Parce que je veux voir. Il faut que je sache ce qui va m’arriver pendant que j’ai encore suffisamment d’influence pour pouvoir faire quelque chose. Voyez donc si vous pouvez arranger cela, aussitôt que possible.
Je remarquai qu’il était perturbé par mon idée de visiter l’Asile Warren. Comme si j’avais commandé mon cercueil pour m’y installer avant de mourir. Cependant, je ne peux le blâmer de ne pas comprendre que, pour découvrir qui je suis réellement, le sens de toute mon existence, il me faut connaître les possibilités de mon avenir aussi bien que mon passé, à savoir où je vais aussi bien qu’où j’ai été. Quoique nous sachions tous qu’au bout du labyrinthe se trouve la mort (mais cela je ne l’ai pas toujours su : il n’y a pas si longtemps, l’adolescent qui était en moi pensait que la mort ne pouvait arriver qu’aux autres), je vois maintenant que le parcours que j’ai choisi dans ce labyrinthe m’a fait ce que je suis. Je ne suis pas seulement un être, mais aussi une manière d’être (une manière parmi bien d’autres), et de prendre conscience des couloirs que j’ai suivis et de ceux qui me restent à prendre m’aidera à comprendre ce que je deviens.
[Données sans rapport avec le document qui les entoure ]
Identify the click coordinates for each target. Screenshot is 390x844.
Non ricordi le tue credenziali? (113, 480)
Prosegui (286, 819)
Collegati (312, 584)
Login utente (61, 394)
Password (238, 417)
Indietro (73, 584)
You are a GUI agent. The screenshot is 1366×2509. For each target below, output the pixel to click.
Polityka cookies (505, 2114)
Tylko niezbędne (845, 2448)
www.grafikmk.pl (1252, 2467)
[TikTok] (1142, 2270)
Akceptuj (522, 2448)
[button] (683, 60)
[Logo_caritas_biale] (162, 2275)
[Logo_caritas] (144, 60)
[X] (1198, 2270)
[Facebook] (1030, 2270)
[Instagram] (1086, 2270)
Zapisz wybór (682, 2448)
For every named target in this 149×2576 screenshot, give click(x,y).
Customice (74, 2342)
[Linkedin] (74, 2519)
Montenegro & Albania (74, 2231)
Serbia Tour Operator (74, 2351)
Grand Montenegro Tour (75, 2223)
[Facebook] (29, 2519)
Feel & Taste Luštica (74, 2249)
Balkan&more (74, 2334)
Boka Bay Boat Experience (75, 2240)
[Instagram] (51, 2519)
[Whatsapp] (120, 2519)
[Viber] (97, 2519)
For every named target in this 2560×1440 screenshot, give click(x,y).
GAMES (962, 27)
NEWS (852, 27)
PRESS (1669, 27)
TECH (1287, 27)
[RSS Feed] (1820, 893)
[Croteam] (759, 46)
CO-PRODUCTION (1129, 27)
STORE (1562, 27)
Ce soir-là et les jours suivants, je me plongeai dans des manuels de psychologie : clinique, personnalité, psychométrie, éducation, psychologie expérimentale, behaviouriste, gestaltiste, analytique fonctionnelle, dynamique, organisciste et tout le reste des écoles, des groupes, des systèmes de pensée anciens et modernes. Ce qui est déprimant, c’est de découvrir à quel point, en formulant les idées sur lesquelles ils fondent leurs concepts de l’intelligence humaine, de la mémoire et de la faculté d’apprendre, nos psychologues prennent leurs désirs pour des réalités.
Fay veut venir visiter le labo, mais je lui ai dit non. Je n’ai pas du tout envie maintenant qu’Alice et Fay se rencontrent. J’ai suffisamment de soucis sans cela.